Cosumar a également présenté une bonne dynamique pour ses exportations. En effet, le chiffre d’affaires consolidé du groupe affiche au premier semestre 2020 une croissance de 3,8 % par rapport à la même période lors de l’exercice précédent. Il pointe désormais à 4.260 millions de dirhams, contre 4.104 au premier semestre de 2019. La firme explique cette hausse par “la croissance des ventes à l’export enregistrant un volume des ventes de 308 kilotonnes à fin juin 2020 contre 253 kilotonnes à fin juin 2019″ soit une croissance de 20% des volumes de ventes à l’export par rapport au premier semestre 2019.

Mutandis profite de la ruée sur les rayons

Concernant Mutandis, il s’agit d’une jeune société accélératrice de marques, introduite en bourse en 2018 et œuvrant dans les produits ménagers, détergents, produits de la mer et jus de fruits. Cette société affiche de la croissance et du rendement, ce qui la rend très attractive pour les investisseurs. Elle a naturellement pâti des frayeurs apportées par la crise sur le marché, mais on voit que le cours se redresse assez rapidement, drivé notamment par les ventes de savons et produits d’hygiène (+12%), hautement consommés en période de crise sanitaire. 

Indicateurs d’activité de Mutandis

en Millions de dirhamsT1 2019T1 2020
CA détergents148165
CA Produits de la mer9596
CA Bouteilles alimentaires5753
CA Jus de fruits1519
CA Consolidé315333
Source : Mutandis

Manque de lisibilité pour Lesieur

En revanche, Lesieur a connu un début d’année en chute assez prématuré. Pour un analyste de la place, “cette chute peut s’expliquer par une diminution globale des prix du soja, largement utilisé par Lesieur dans la conception de ses huiles. 80% des huiles Lesieur sont basées sur le soja, que le Maroc ne produit pas, et donc importe. Cela se répercute par une baisse des prix sur les produits finaux .”

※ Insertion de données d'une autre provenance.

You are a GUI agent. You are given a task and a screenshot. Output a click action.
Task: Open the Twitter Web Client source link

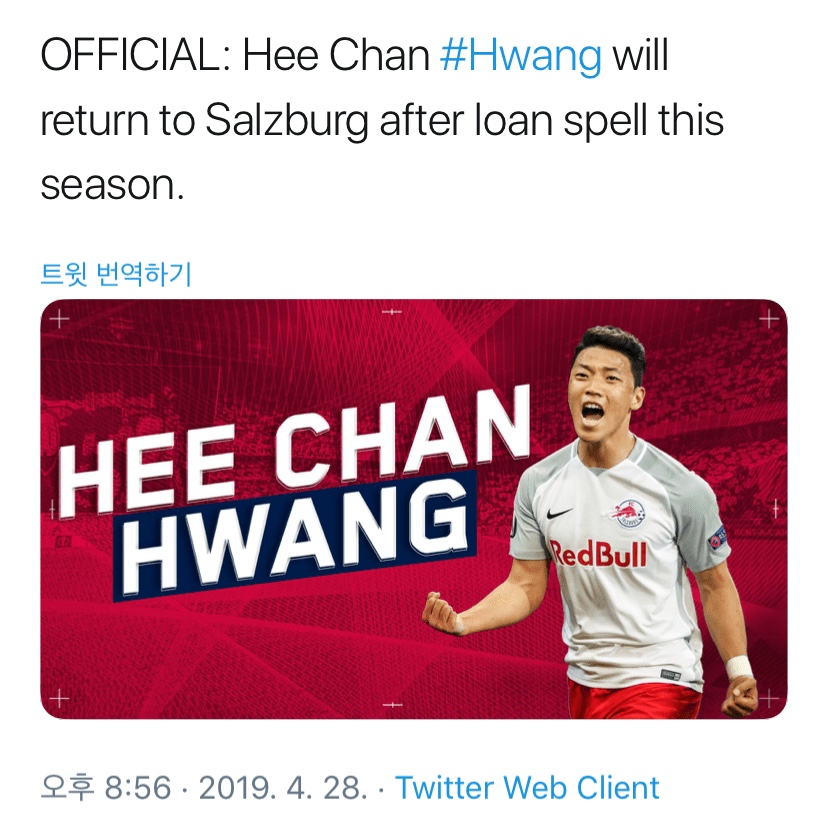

Pour le manque de rebond de Lesieur sur la période de confinement, notre analyste explique : “Le niveau d’information existant sur le marché est un indicateur du faible rebond de Lesieur sur la période de confinement. Par exemple, pour Cosumar, il y a de nombreux indicateurs qui sortent sur le marché, notamment les statistiques sur la caisse des compensations qui donnent des idées claires sur la consommation interne, et aussi les statistiques sur l’export et les marges à l’export. Cela permet à l’investisseur de prendre des décisions et d’anticiper les choses. Pour Lesieur, ce n’est pas le cas, il n’y a pas de statistiques propres à ce secteur d’actif là, donc il est difficile de se prononcer avant d’obtenir les résultats trimestriels du groupe.”